■ EXTRACT PROVIDED ■
————

In a w of minus 1a half universe, a phantom energy universe, a big rip universe, what happens is everything gets torn apart. The horizons of the universe gets smaller and smaller and smaller. The scales at which 2 objects get ripped apart and caught up in this accelerated expansion just gets smaller and smaller and smaller. In a normal cosmological constant universe, a w of minus 1, a flat boring universe. Yeah.

There's still this happening. Your horizon is shrinking, but dark energy in that case, in a cosmological constant case isn't gonna touch galaxies. It isn't gonna touch groups. They they, clusters, anything like that. Anything that's gravitationally bound will stay gravitationally bound forever.

But in a big rip scenario, well, things get torn apart until you reach an event called the big rip, because about 34000000000 years from now, that's with 1000000000 years left to go, galaxy clusters get torn apart. Individual galaxies get flung away from each other even inside of clusters. At t minus 60000000 years, the Milky Way gets destroyed. You see a star on the other edge of the Milky Way? In a Big Rip scenario, that star gets plucked away from us, gets torn away from us, gets accelerated away from us faster than the speed of light.

It goes to live in its own universe. At t minus 3 months, our solar system gets ripped apart. You know what's left of it? The distance between here and Jupiter is so insignificant on cosmological scales. This might as well be nothing, but in a big rip scenario, Jupiter gets caught up in the accelerated expansion, and it gets torn away from us.

At t minus 30 minutes, the earth explodes. On one side of the earth gets removed from causal contact from the other side of the earth. It gets ripped apart. At t minus 19 seconds, atoms break apart. An electron can no longer be in causal contact with a neutron or a proton.

————

■ EXERCISE DETAILS ■
Answer these questions from the talk on the big rip above.
(a) In a cosmological constant universe, what happens to anything that is gravitationally bound?
(b) In a big rip scenario, what happens to the Milky Way at t minus 60000000 years?
(c) What breaks apart at t minus 19 seconds?

■ EXTRACTED DATA ■
————

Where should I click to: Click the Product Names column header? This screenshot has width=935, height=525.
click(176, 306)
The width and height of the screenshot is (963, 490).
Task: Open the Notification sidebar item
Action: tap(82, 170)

————

■ ANSWER BELOW ■
(a) It stays gravitationally bound forever.
(b) It gets destroyed.
(c) Atoms break apart.